Recently I did what I do every Wednesday night: I taught a Bible Study, this one, on passages from Luke 7-10. This morning as I woke up, I realized that not only do two of those passage have interesting applications to how we regard and treat those with whom we differ, they also have direct application to how we relate to each other in these days of political turmoil.

Here are the two passages. My intention is to promote new introspection and respectful disagreement.

(1) 9:49 (The Apostle Yochanan said to Yeshua) “Rabbi, we saw someone expelling demons in your name; and we stopped him because he doesn’t follow you along with us.” 50 Yeshua said to him, “Don’t stop such people, because whoever isn’t against you is for you.” . . .

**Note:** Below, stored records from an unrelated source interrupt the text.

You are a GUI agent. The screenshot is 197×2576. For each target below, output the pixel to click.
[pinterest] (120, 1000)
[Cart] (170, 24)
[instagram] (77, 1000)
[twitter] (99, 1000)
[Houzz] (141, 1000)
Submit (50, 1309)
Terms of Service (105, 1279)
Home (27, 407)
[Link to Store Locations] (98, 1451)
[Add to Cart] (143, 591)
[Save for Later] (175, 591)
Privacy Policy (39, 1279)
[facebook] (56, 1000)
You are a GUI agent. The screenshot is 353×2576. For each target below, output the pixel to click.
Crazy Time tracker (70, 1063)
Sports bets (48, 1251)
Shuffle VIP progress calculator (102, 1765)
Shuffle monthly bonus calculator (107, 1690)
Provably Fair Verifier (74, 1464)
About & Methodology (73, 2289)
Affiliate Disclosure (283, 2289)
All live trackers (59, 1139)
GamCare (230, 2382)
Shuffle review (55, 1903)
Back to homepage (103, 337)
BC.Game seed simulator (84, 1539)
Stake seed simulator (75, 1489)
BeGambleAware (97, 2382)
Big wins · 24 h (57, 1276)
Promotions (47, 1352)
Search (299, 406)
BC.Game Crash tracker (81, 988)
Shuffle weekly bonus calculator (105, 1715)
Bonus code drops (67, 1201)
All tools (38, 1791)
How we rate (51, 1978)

(2) 9:51 As the time approached for him to be taken up into heaven, he made his decision to set out for Yerushalayim. 52 He sent messengers ahead of him, who went and entered a village in Shomron to make preparations for him. 53 However, the people there would not let him stay, because his destination was Yerushalayim. 54 When the talmidim Ya‘akov and Yochanan saw this, they said, “Sir, do you want us to call down fire from heaven to destroy them?” 55 But he turned and rebuked them.[ 56 And they went on to another village.

In the first passage we see the apostles encountering people whose work is related to their own, but who are in some manner different. These folks are not part of their crowd. This makes the apostles nervous.

Yeshua’s advice is something we would do well to heed in our own day: “Don’t stop such people, because whoever isn’t against you is for you.”

So assuming Yeshua would have the temerity to meddle in our social and political affairs, think of these questions.

  • What groups of people who operate invoking Yeshua’s Name, do you tend to discount or attempt to thwart because they are not part of your crowd?
  • Would Yeshua tell you to go ahead discounting and thwarting these people, or would he tell you and your crowd to widen your circle of permission/association?

The second passage concerns dealing with a people group you consider to be your opponents and who treat you and yours inhospitably . Perhaps the GLBTQ crowd, perhaps Democrats, perhaps Tea Party Republicans, perhaps Antifa, perhaps Muslims. Whichever group upon which you and your crowd would like to call down fire from heaven to destroy them.

In the parable, Yeshua rebukes the disciples for this intention.

  • What would he say to you and yours?
  • And is it important to struggle with such questions in our day, or should we just assume that our attitudes are already God’s attitudes?

If you prefer less complex questions and simpler answers, I have some TV channels and news sources I can point you to . . . But sometimes, isn’t it better to struggle?